[What the exercise asks]:
Each of the following records is to be printed verbatim.

[Input records Boundary: Start]

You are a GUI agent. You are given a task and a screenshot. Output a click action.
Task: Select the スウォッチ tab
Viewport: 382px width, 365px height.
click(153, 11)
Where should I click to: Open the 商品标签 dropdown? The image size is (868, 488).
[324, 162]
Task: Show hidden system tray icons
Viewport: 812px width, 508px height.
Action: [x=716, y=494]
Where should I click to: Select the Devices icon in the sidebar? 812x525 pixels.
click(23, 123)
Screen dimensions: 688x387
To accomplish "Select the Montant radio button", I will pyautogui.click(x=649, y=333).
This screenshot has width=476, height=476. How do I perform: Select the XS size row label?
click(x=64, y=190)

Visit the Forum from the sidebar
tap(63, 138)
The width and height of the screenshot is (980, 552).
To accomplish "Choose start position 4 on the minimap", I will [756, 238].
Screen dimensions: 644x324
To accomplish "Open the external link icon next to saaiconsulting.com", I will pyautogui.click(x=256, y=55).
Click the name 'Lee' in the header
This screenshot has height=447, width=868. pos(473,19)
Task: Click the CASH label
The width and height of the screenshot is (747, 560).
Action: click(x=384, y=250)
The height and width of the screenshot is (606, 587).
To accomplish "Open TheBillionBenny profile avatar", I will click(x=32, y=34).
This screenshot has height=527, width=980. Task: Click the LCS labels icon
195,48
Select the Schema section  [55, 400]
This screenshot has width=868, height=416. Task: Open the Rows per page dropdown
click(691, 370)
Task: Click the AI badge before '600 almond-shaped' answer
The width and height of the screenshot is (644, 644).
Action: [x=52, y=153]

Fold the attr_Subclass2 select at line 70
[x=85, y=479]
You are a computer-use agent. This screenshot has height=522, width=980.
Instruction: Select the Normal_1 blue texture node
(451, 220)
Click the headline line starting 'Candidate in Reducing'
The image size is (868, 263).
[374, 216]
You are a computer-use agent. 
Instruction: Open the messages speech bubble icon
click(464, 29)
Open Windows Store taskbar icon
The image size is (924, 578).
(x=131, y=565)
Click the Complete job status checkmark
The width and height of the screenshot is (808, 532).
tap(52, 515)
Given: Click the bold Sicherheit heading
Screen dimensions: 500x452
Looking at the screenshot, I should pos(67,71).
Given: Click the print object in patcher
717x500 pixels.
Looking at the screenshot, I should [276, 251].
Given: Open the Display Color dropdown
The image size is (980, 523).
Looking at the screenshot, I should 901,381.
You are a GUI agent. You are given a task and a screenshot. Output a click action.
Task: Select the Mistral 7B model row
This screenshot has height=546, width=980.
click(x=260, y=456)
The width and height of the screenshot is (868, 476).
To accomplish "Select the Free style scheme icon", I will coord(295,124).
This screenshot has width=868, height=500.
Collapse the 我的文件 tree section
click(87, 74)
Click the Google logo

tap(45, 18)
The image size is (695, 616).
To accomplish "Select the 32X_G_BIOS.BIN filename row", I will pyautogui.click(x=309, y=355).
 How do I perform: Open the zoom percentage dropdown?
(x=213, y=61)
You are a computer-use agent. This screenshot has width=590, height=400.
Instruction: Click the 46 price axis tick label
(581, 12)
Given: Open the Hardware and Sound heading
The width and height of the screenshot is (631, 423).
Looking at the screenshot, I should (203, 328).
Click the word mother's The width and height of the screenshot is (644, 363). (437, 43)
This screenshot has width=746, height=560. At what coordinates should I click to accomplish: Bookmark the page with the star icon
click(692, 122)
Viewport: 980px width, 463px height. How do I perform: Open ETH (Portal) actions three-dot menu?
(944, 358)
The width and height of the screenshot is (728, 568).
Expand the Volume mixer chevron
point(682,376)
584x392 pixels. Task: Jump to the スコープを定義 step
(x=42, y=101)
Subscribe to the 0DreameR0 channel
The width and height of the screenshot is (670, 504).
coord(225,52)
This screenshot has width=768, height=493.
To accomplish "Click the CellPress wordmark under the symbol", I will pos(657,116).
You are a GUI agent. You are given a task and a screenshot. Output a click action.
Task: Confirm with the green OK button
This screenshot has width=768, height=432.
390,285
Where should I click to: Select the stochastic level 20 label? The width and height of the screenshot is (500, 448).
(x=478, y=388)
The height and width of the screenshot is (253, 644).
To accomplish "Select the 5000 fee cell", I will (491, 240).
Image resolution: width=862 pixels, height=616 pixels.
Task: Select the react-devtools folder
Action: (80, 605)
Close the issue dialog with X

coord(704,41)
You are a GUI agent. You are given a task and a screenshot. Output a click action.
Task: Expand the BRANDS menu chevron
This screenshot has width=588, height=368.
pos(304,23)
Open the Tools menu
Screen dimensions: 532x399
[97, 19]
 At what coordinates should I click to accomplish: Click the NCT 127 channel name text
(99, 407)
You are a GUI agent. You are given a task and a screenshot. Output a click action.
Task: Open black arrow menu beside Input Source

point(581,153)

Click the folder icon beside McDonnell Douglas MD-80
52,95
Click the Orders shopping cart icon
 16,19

[Input records Boundary: End]

[Expected answer]:
You are a GUI agent. You are given a task and a screenshot. Output a click action.
Task: Select the スウォッチ tab
Viewport: 382px width, 365px height.
click(153, 11)
Where should I click to: Open the 商品标签 dropdown? The image size is (868, 488).
[324, 162]
Task: Show hidden system tray icons
Viewport: 812px width, 508px height.
Action: [x=716, y=494]
Where should I click to: Select the Devices icon in the sidebar? 812x525 pixels.
click(23, 123)
Screen dimensions: 688x387
To accomplish "Select the Montant radio button", I will pyautogui.click(x=649, y=333).
This screenshot has width=476, height=476. How do I perform: Select the XS size row label?
click(x=64, y=190)

Visit the Forum from the sidebar
tap(63, 138)
The width and height of the screenshot is (980, 552).
To accomplish "Choose start position 4 on the minimap", I will [756, 238].
Screen dimensions: 644x324
To accomplish "Open the external link icon next to saaiconsulting.com", I will pyautogui.click(x=256, y=55).
Click the name 'Lee' in the header
This screenshot has height=447, width=868. pos(473,19)
Task: Click the CASH label
The width and height of the screenshot is (747, 560).
Action: click(x=384, y=250)
The height and width of the screenshot is (606, 587).
To accomplish "Open TheBillionBenny profile avatar", I will click(x=32, y=34).
This screenshot has height=527, width=980. Task: Click the LCS labels icon
195,48
Select the Schema section  [55, 400]
This screenshot has width=868, height=416. Task: Open the Rows per page dropdown
click(691, 370)
Task: Click the AI badge before '600 almond-shaped' answer
The width and height of the screenshot is (644, 644).
Action: [x=52, y=153]

Fold the attr_Subclass2 select at line 70
[x=85, y=479]
You are a computer-use agent. This screenshot has height=522, width=980.
Instruction: Select the Normal_1 blue texture node
(451, 220)
Click the headline line starting 'Candidate in Reducing'
The image size is (868, 263).
[374, 216]
You are a computer-use agent. 
Instruction: Open the messages speech bubble icon
click(464, 29)
Open Windows Store taskbar icon
The image size is (924, 578).
(x=131, y=565)
Click the Complete job status checkmark
The width and height of the screenshot is (808, 532).
tap(52, 515)
Given: Click the bold Sicherheit heading
Screen dimensions: 500x452
Looking at the screenshot, I should pos(67,71).
Given: Click the print object in patcher
717x500 pixels.
Looking at the screenshot, I should [276, 251].
Given: Open the Display Color dropdown
The image size is (980, 523).
Looking at the screenshot, I should 901,381.
You are a GUI agent. You are given a task and a screenshot. Output a click action.
Task: Select the Mistral 7B model row
This screenshot has height=546, width=980.
click(x=260, y=456)
The width and height of the screenshot is (868, 476).
To accomplish "Select the Free style scheme icon", I will coord(295,124).
This screenshot has width=868, height=500.
Collapse the 我的文件 tree section
click(87, 74)
Click the Google logo

tap(45, 18)
The image size is (695, 616).
To accomplish "Select the 32X_G_BIOS.BIN filename row", I will pyautogui.click(x=309, y=355).
 How do I perform: Open the zoom percentage dropdown?
(x=213, y=61)
You are a computer-use agent. This screenshot has width=590, height=400.
Instruction: Click the 46 price axis tick label
(581, 12)
Given: Open the Hardware and Sound heading
The width and height of the screenshot is (631, 423).
Looking at the screenshot, I should (203, 328).
Click the word mother's The width and height of the screenshot is (644, 363). (437, 43)
This screenshot has width=746, height=560. At what coordinates should I click to accomplish: Bookmark the page with the star icon
click(692, 122)
Viewport: 980px width, 463px height. How do I perform: Open ETH (Portal) actions three-dot menu?
(944, 358)
The width and height of the screenshot is (728, 568).
Expand the Volume mixer chevron
point(682,376)
584x392 pixels. Task: Jump to the スコープを定義 step
(x=42, y=101)
Subscribe to the 0DreameR0 channel
The width and height of the screenshot is (670, 504).
coord(225,52)
This screenshot has width=768, height=493.
To accomplish "Click the CellPress wordmark under the symbol", I will pos(657,116).
You are a GUI agent. You are given a task and a screenshot. Output a click action.
Task: Confirm with the green OK button
This screenshot has width=768, height=432.
390,285
Where should I click to: Select the stochastic level 20 label? The width and height of the screenshot is (500, 448).
(x=478, y=388)
The height and width of the screenshot is (253, 644).
To accomplish "Select the 5000 fee cell", I will (491, 240).
Image resolution: width=862 pixels, height=616 pixels.
Task: Select the react-devtools folder
Action: (80, 605)
Close the issue dialog with X

coord(704,41)
You are a GUI agent. You are given a task and a screenshot. Output a click action.
Task: Expand the BRANDS menu chevron
This screenshot has width=588, height=368.
pos(304,23)
Open the Tools menu
Screen dimensions: 532x399
[97, 19]
 At what coordinates should I click to accomplish: Click the NCT 127 channel name text
(99, 407)
You are a GUI agent. You are given a task and a screenshot. Output a click action.
Task: Open black arrow menu beside Input Source

point(581,153)

Click the folder icon beside McDonnell Douglas MD-80
52,95
Click the Orders shopping cart icon
 16,19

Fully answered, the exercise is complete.